Novas regras de cibersegurança vão ser mais exigentes e abranger mais empresas. Saiba quais
O Governo vai aumentar os critérios de exigência para reforçar cibersegurança e para poder afastar fornecedores de risco. "Caso Huawei" na rede 5G volta a ser reavaliado em seis meses.
Vem aí uma nova lei de reforço da cibersegurança, que vai trazer um alargamento dos setores, das empresas e das entidades públicas sob escrutínio, mais poderes de intervenção das autoridades, e sanções mais pesadas para as “entidades essenciais” e “entidades importantes” abrangidas. O Governo passa a ter a última palavra sobre as decisões que resultem no afastamento de fornecedores de risco, de acordo com um projeto de lei que vai estar, a partir desta sexta-feira, dia 21, em consulta pública. A chamada diretiva NIS2 — lei comunitária agora transposta — visa garantir uma capacidade de resposta às novas ciberameaças, mas o Governo defende uma aplicação equilibrada da diretiva. O “caso Huawei”, esse, vai ser objeto de nova reavaliação no prazo de seis meses.
A transposição da NIS2 (Diretiva 2022/2555) já era aguardada, mas a dúvida dos agentes económicos, privados e públicos, tinha a ver com o alcance da forma como o Governo entendia transpor o que é definido no quadro europeu. E na avaliação do Governo — o ministro da Presidência, António Leitão Amaro, tem a tutela da cibersegurança –, o diploma que vai agora para consulta pública terá um ponto de equilíbrio entre as exigências de proteção e o âmbito, custos e execução da fiscalização do reforço da cibersegurança.
Havia, de qualquer forma, um “elefante na sala”. A tecnológica chinesa Huawei foi afastada do 5G precisamente por causa dos riscos de cibersegurança identificados. Em maio de 2023, a Comissão de Avaliação de Segurança, no âmbito do Conselho Superior de Segurança do Ciberespaço, divulgou uma deliberação sobre o “alto risco” para a segurança das redes e de serviços 5G do uso de equipamentos de fornecedores que, entre outros critérios, estejam sedeados em países que não pertençam à UE, NATO ou OCDE, e que “o ordenamento jurídico do país em que está domiciliado” ou ligado “permita que o Governo exerça controlo, interferência ou pressão sobre as suas atividades a operar em países terceiros”.
A decisão encaixou como uma luva na Huawei, fornecedora de redes de 5G. E esperava-se agora, na transposição desta diretiva, para avaliar se o Governo revertia, ou não, a decisão do Governo anterior de António Costa. Ora, uma norma transitória da proposta de lei define que, apesar das mudanças, a entrada em vigor desta lei “não prejudica a validade das decisões tomadas pela Comissão Nacional de Avaliação de Segurança“. Mas o Executivo abre a porta à sua reavaliação.
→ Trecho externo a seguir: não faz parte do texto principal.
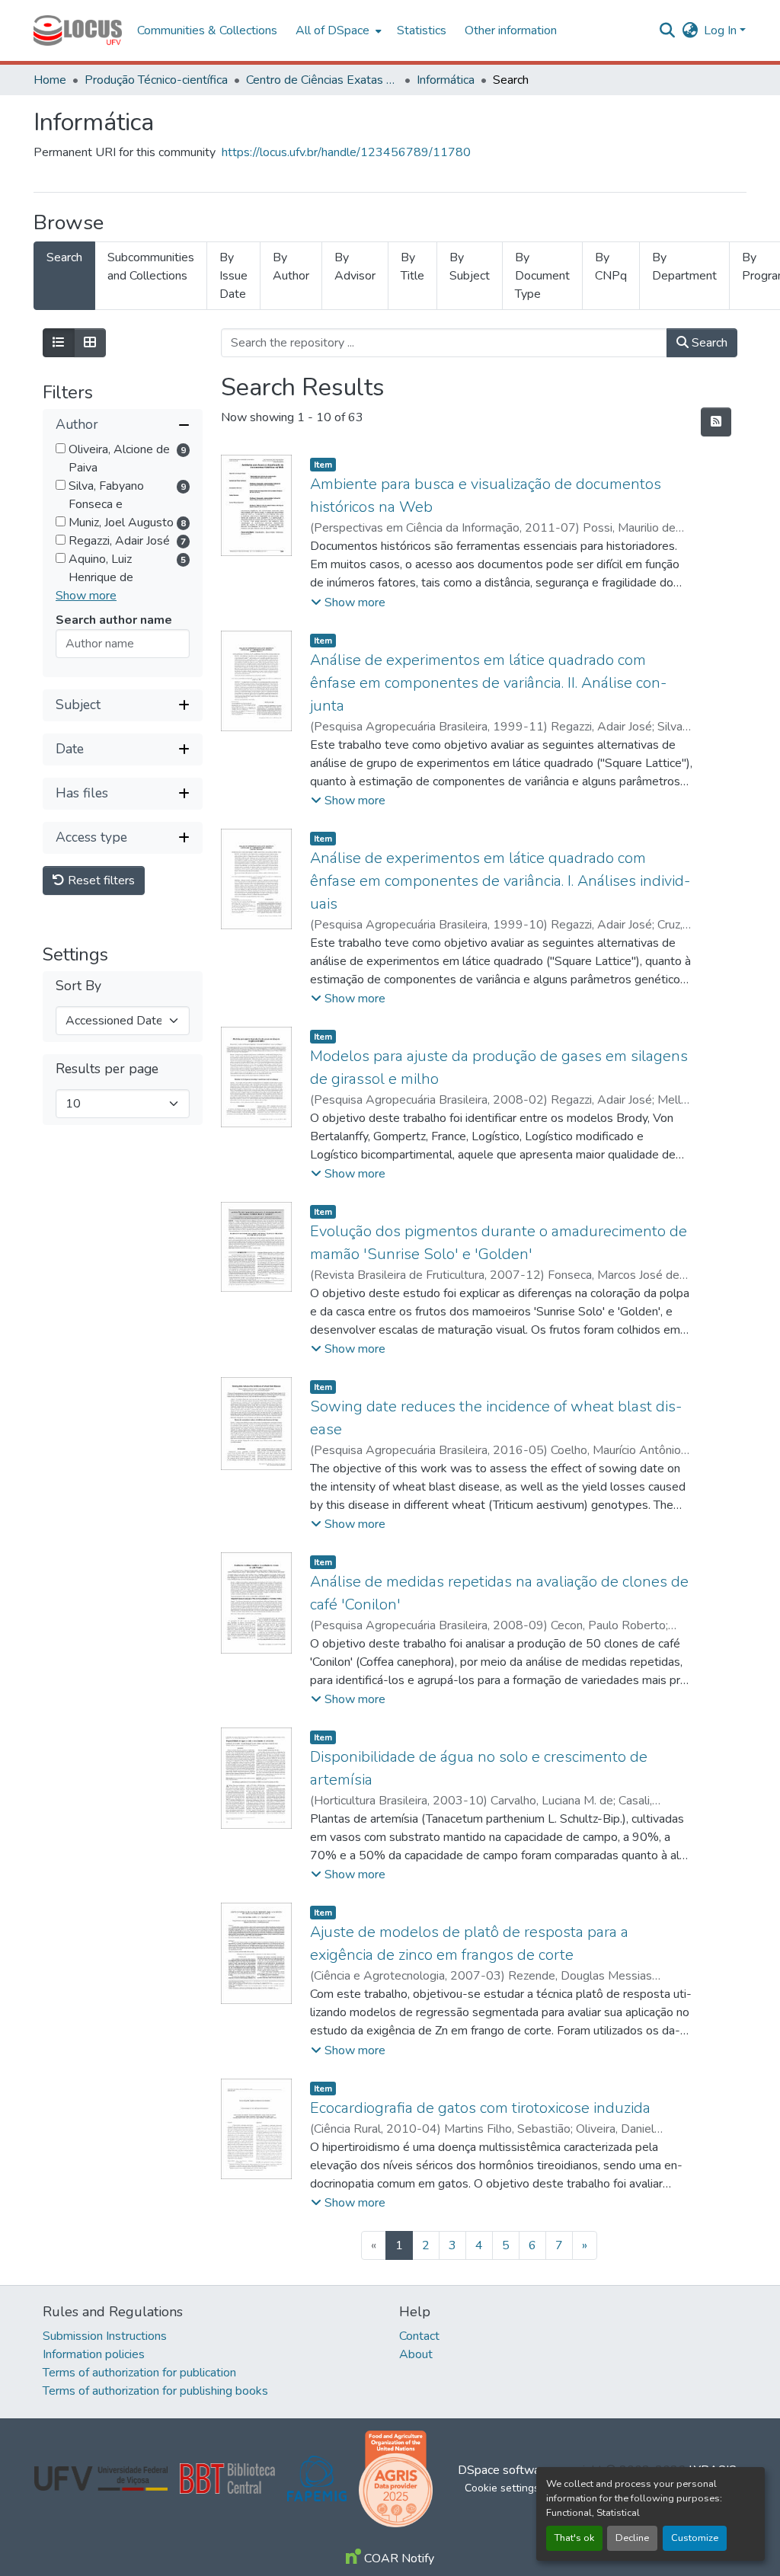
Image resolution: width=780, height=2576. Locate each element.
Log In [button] (722, 30)
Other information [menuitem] (511, 30)
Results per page (107, 1069)
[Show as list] (59, 342)
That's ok (574, 2538)
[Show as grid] (90, 342)
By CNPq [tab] (611, 266)
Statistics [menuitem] (421, 30)
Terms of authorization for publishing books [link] (155, 2391)
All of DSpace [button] (332, 30)
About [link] (416, 2354)
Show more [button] (86, 595)
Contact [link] (419, 2336)
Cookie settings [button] (502, 2488)
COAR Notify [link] (397, 2558)
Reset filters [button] (100, 880)
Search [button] (708, 342)
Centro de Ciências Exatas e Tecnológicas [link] (322, 80)
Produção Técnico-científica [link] (156, 80)
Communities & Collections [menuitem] (207, 30)
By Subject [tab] (469, 266)
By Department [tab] (684, 266)
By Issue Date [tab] (233, 275)
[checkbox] (61, 448)
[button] (78, 30)
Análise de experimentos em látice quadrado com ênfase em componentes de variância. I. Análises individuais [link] (500, 881)
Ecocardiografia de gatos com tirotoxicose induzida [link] (480, 2108)
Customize (694, 2538)
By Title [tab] (412, 266)
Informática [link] (446, 80)
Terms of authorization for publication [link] (139, 2372)
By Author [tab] (291, 266)
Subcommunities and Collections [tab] (150, 266)
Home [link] (50, 80)
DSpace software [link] (504, 2470)
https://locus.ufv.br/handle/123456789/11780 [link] (346, 152)
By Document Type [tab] (542, 275)
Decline (632, 2538)
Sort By (78, 986)
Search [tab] (64, 257)
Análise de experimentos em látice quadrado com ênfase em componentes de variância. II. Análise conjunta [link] (488, 683)
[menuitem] (337, 30)
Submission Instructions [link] (105, 2336)
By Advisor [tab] (355, 266)
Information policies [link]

Aquela decisão continua a valer por um prazo de 180 dias, mas nos referidos seis meses, “com base na nova avaliação de segurança (…), o membro do Governo responsável pela área de cibersegurança pode decidir pela renovação, modificação ou substituição das decisões adotadas pela Comissão de Avaliação de Segurança“.
Ou seja, passa a estar tudo em aberto num processo que está a ser, já hoje, impugnado em tribunal pela tecnológica chinesa. Mas assim o Governo garantiu o que considera ser essencial: a preservação da continuidade do Estado, independentemente de quem está em funções executivas.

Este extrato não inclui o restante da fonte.